⟨
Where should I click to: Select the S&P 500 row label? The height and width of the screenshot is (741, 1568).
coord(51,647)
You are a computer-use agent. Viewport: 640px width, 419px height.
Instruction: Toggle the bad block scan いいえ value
⟩
⟨
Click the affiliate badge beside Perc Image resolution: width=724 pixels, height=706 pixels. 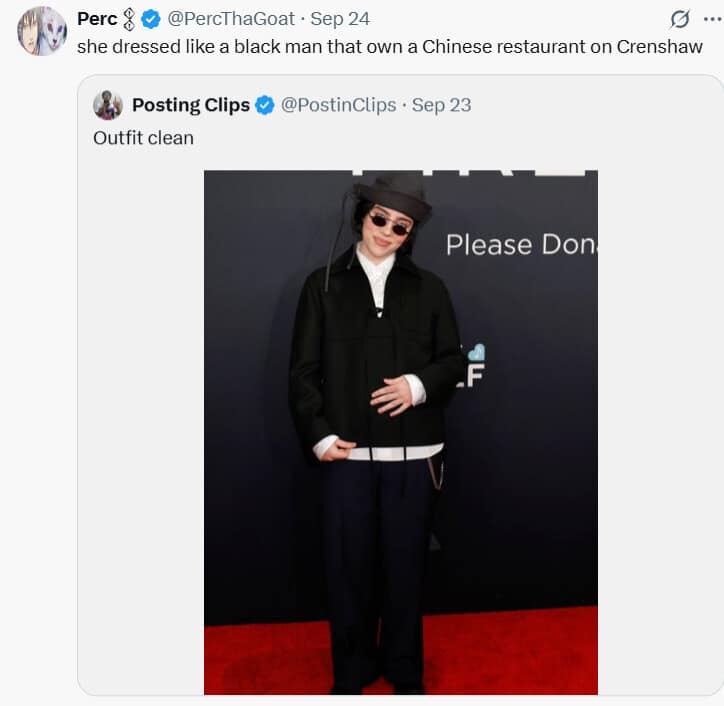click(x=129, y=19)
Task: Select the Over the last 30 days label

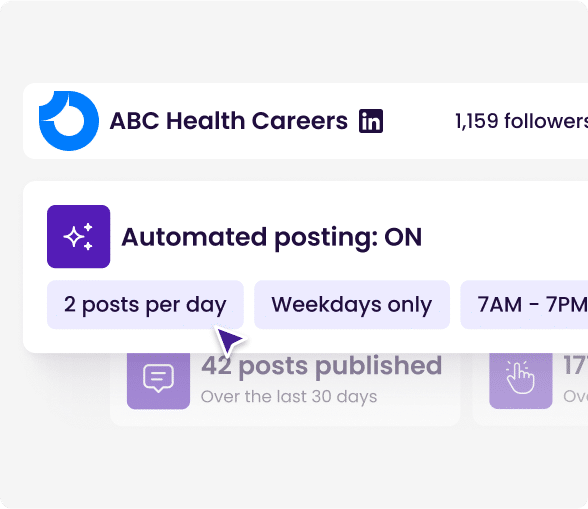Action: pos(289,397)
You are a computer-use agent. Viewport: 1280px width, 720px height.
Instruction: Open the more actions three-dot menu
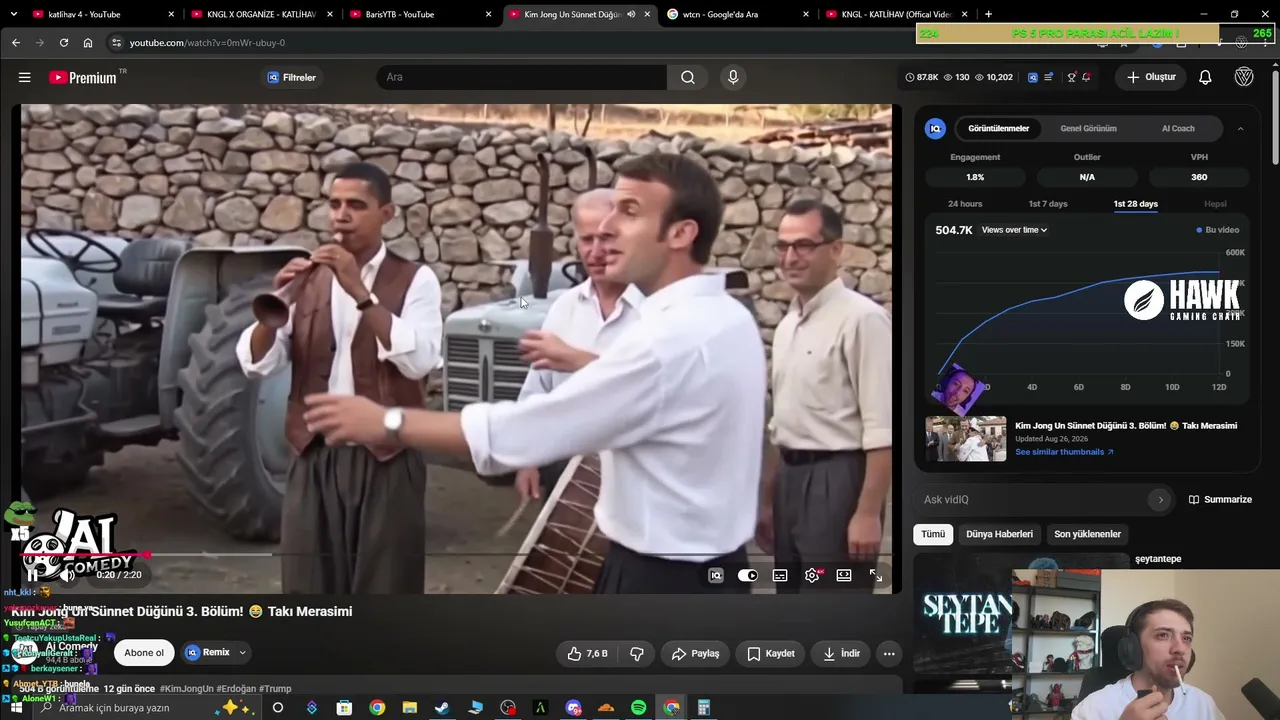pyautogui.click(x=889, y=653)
⟩
- INSTRUCTIONS TO FOLLOW -
Your answer should be the lines of the records that hold the string "computer".

- ANSWER SECTION -
You are a computer-use agent. Viewport: 640px width, 419px height.
You are a computer-use agent. Viewport: 1280px width, 720px height.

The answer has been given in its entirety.